I guess I'm not a very good programmer so learnt to lean on a compiler to do the hard work for me, and if you have good type support you can lean on types more to get the compiler to help you more.
In Haskell I can write complex logic by writing out the types and ADT's. I've written whole programs with tests to verify the logic without writing a program. I find this incredible efficient for prototyping ideas, just write the types, the functions signitures etc etc. Once that is done you implement the functions, hit compile then boom, your shocked it just worked first time running.
The biggest reason why i like type hints is because it force me to reflect on the datatype i want to use before implementing my code.
Last week, i could've done either a dataframe, a list of list, a list of tuple, a dict of tuples, a dict of lists (this was a bad idea that did not survive more than 2s in my head) or a list of dict.
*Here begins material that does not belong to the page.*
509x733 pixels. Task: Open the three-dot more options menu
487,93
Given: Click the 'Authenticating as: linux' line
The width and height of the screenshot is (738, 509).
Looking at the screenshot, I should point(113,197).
I started coding with a dataframe in mind (i guess i wanted to show off my numpy/pandas skills to my devops colleagues), but adding type hints to my prototypes shut down the idea pretty quick: lot of complexity for nothing.
> when I have a strongly static typed environment telling me what I just broke.
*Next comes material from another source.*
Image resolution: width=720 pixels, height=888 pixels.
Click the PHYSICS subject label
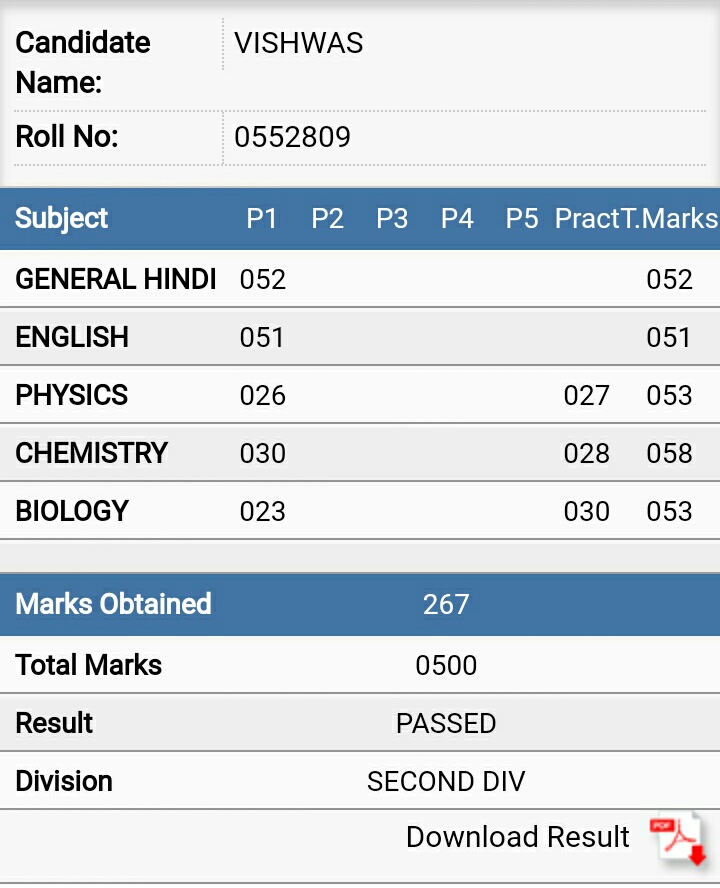click(71, 395)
Yes, I'm a total scatterbrain. Types let me remind myself later that I did in fact forget what I'm doing and what I did. It lets past-me protect future-me.
I used to have loads of fun abusing Eclipse real time type checker, imagining software live with typed interfaces.
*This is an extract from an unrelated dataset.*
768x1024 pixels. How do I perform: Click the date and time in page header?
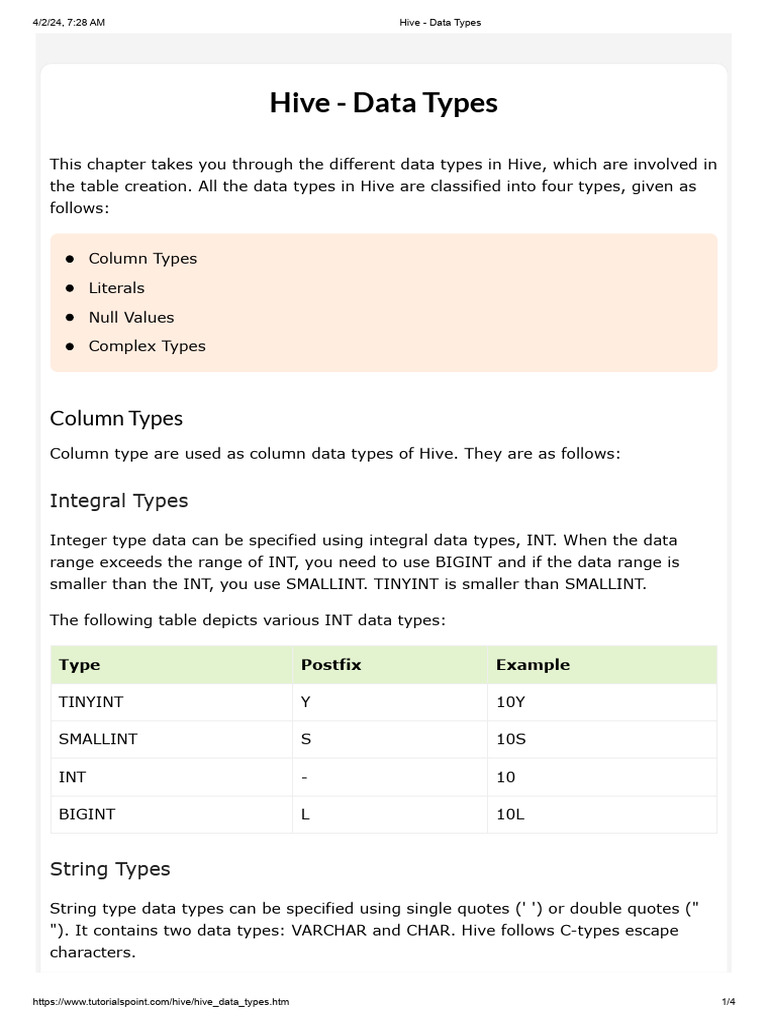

The IDE was my logical buddy, and every idea's possibility was rapidly shown with it. And I need to massage things a bit, I go faster because I know what's missing.
The only time I liked eclipse/java :)
Dynamic typing was great before I knew anything about programming. I'm talking like, at a middle school level. Fewer "Silly" errors.
After university, the opposite became true. No difficult to diagnose undefined behavior because of ambiguity in typing.
I agree with your point on prototyping. I've never been more productive than when I have the (Scala) compiler acting as a second set of eyes, essentially looking over my shoulder, checking my business logic.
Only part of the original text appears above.